The Invesco QQQ Trust also has 23% of the portfolio invested in sectors other than technology and consumer discretionary. This allows for at least some level of industrial diversification.
An impressive track record
If you had invested $10,000 in Invesco QQQ Trust 10 years ago, you would have $54,600 today. This translates to a superb annualized return of 18.5% including dividends. It is difficult to dispute this assessment.
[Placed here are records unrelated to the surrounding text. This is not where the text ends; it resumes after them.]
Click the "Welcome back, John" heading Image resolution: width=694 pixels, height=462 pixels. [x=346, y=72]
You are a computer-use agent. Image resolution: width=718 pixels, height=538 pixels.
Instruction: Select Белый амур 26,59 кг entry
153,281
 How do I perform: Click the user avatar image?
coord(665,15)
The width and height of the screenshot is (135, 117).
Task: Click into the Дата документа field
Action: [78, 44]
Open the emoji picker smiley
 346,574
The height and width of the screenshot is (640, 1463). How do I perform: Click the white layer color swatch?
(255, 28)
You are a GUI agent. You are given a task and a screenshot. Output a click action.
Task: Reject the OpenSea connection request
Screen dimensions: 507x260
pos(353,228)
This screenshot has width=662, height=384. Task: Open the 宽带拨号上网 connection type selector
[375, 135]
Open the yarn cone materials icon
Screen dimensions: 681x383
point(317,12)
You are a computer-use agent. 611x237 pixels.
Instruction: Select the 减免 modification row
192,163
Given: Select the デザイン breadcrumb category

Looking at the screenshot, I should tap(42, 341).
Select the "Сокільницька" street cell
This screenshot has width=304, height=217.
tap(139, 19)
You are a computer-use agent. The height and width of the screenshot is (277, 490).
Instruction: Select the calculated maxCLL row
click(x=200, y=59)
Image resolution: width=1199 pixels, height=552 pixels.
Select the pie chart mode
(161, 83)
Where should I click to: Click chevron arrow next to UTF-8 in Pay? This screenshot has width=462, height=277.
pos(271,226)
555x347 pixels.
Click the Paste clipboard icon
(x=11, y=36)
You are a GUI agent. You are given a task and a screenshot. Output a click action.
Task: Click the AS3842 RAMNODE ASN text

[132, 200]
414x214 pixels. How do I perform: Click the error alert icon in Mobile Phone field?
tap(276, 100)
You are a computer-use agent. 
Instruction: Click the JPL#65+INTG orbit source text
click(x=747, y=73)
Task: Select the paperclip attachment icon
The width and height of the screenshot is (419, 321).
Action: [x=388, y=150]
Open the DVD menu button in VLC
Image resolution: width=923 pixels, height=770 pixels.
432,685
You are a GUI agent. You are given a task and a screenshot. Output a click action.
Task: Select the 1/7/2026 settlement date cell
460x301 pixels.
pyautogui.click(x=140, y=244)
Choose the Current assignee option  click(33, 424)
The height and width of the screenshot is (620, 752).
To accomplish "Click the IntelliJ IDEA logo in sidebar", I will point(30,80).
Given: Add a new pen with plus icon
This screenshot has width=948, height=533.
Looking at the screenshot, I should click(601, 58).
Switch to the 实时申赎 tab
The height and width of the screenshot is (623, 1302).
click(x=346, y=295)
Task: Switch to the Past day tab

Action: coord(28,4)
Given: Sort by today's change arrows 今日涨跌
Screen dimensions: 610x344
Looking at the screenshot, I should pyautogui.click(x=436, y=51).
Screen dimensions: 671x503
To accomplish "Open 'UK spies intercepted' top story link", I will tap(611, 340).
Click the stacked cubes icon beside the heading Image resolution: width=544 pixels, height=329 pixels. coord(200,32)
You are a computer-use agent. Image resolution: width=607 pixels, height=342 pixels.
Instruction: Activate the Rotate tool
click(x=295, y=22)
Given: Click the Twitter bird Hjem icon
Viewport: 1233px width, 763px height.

The Invesco QQQ Trust’s gain outpaces the S&P 500 and 341% returns by 232% and Nasdaq Composite respectively, have been able to achieve since June 2014. Again, this comes down to this ETF’s broad exposure to the technology and consumer discretionary sectors.
Investors should not blindly assume that this exceptional performance will continue. But while past results are no guarantee of future returns, the companies that dominate the Invesco QQQ Trust generally have broad economic moats, solid growth prospects and aim to be leaders in the race for artificial intelligence. .
Don’t forget the fees
Some professionals in the investment industry have been known to charge exorbitant fees for managing the capital of others. For example, typical active fund managers charge annual fees based on a percentage of assets managed. And hedge funds cost even more. Over a long period of time, these fees can seriously eat into an investor’s returns, so it is important to take them into account.
Fortunately, the Invesco QQQ Trust has an expense ratio of just 0.20%. This means that for every $10,000 invested in the ETF, you only pay $20 in annual fees. This is a very compelling proposition, especially when we remember its impressive history.
Low maintenance
Investors rightly focus on the most obvious factors when looking at an ETF, like the composition, track record, and fees mentioned earlier. However, there is one overlooked aspect that deserves some attention.
If you don’t plan to retire for at least the next 10 years, then you may want to adopt a retirement strategy. spread of costs in dollars in Invesco QQQ Trust each month or quarter. It requires almost no effort on your part. This makes investing in Invesco QQQ Trust a very low maintenance way to build wealth.
And that leaves you plenty of time to focus on the things that are most important to you.
Neil Patel and its clients have no position in any of the stocks mentioned. The Motley Fool recommends Nasdaq. The Mad Motley has a disclosure policy.